Work instructions: Make an exact copy of the records, and keep the pictures out of it.

[Stored items]

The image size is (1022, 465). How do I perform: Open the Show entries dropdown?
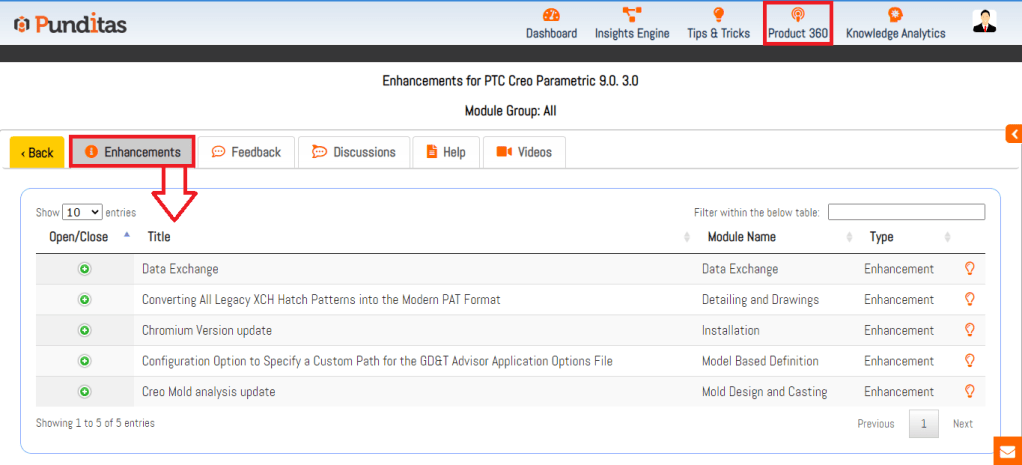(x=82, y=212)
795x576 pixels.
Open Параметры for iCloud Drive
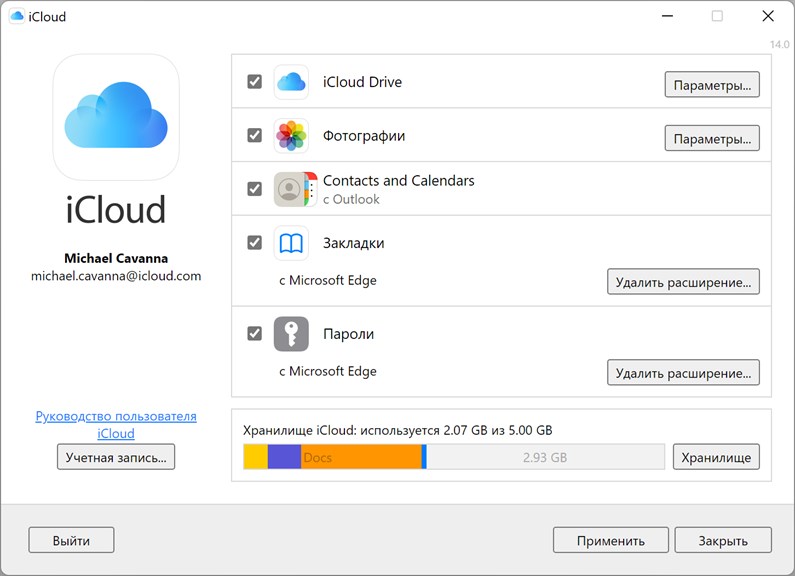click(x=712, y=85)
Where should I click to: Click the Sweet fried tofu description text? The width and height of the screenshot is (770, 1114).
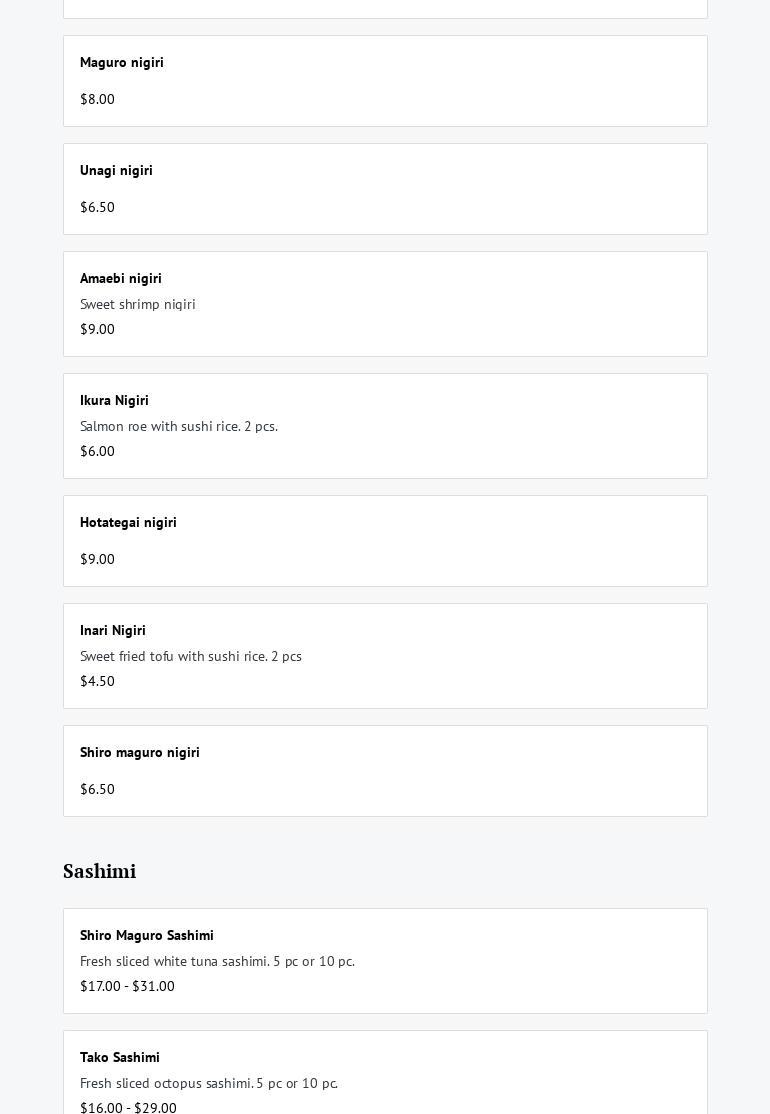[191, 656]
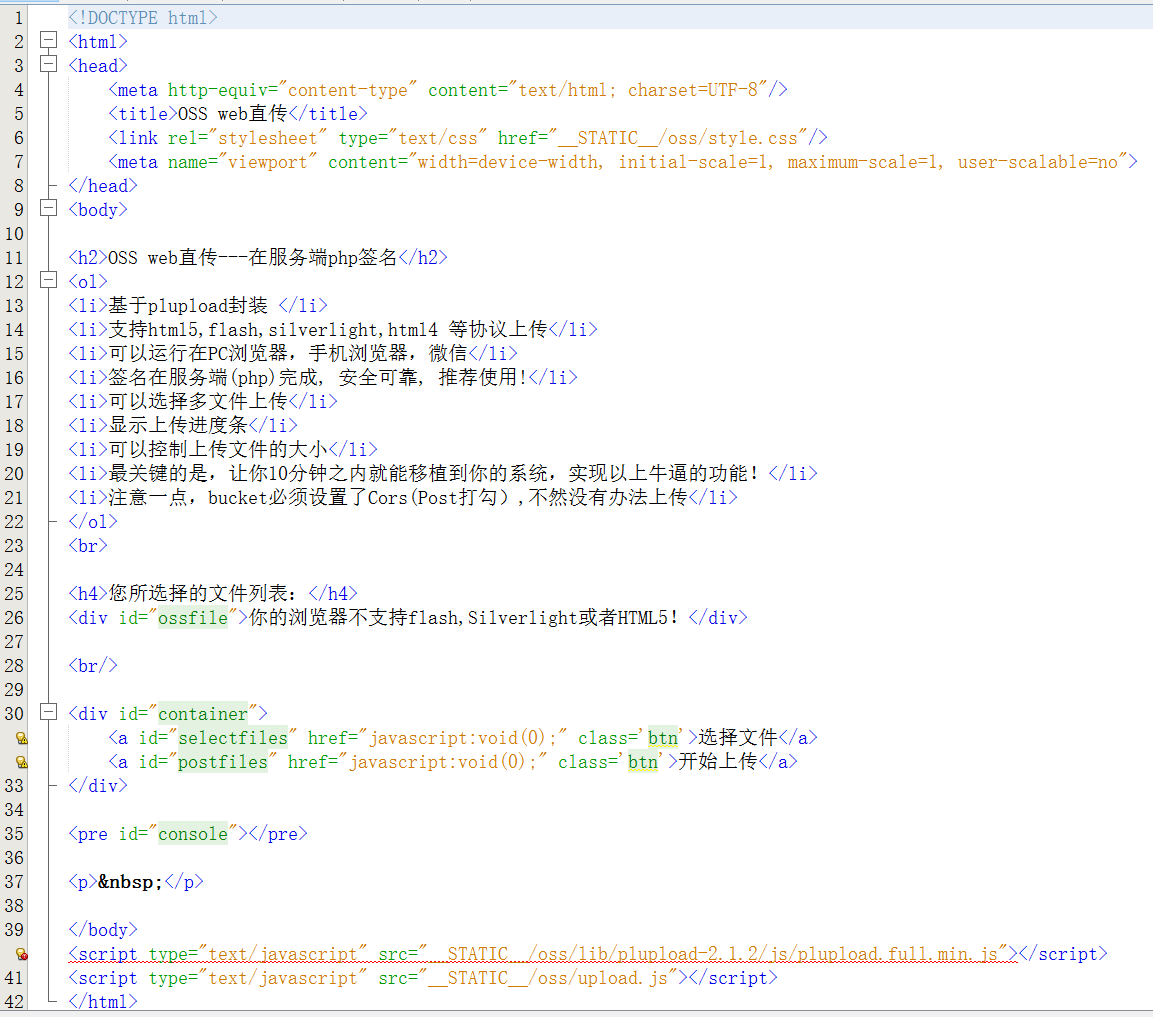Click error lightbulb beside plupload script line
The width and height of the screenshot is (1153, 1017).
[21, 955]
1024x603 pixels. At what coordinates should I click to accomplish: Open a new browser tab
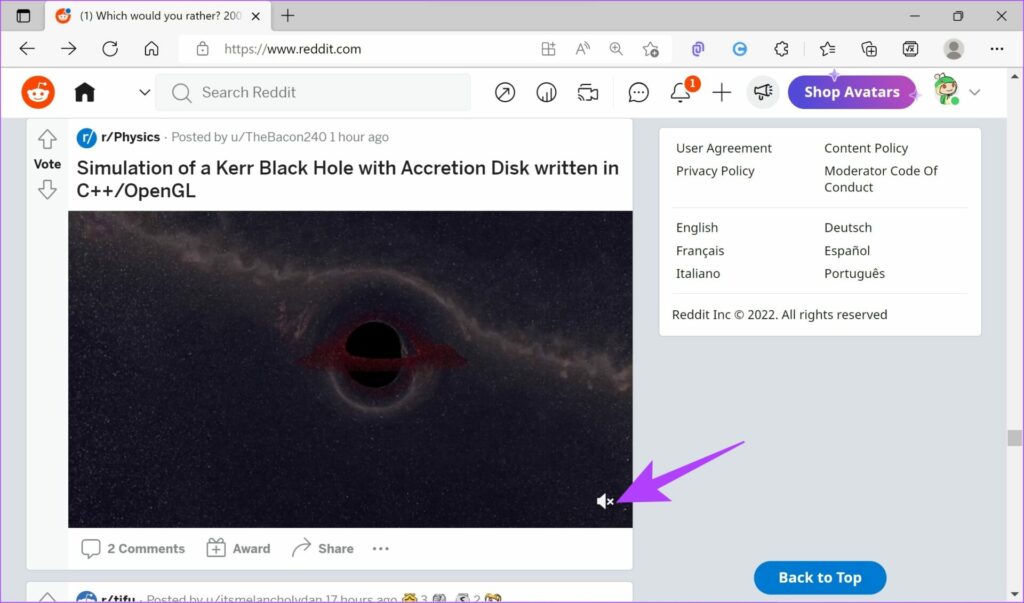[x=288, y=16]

Response to the task:
The image size is (1022, 465). How do I perform: Open the Show entries dropdown?
(x=82, y=212)
795x576 pixels.
Open Параметры for iCloud Drive
click(x=712, y=85)
Where should I click to: Click the Sweet fried tofu description text? The width and height of the screenshot is (770, 1114).
[191, 656]
Click error lightbulb beside plupload script line
The width and height of the screenshot is (1153, 1017).
[21, 955]
1024x603 pixels. At what coordinates should I click to accomplish: Open a new browser tab
[x=288, y=16]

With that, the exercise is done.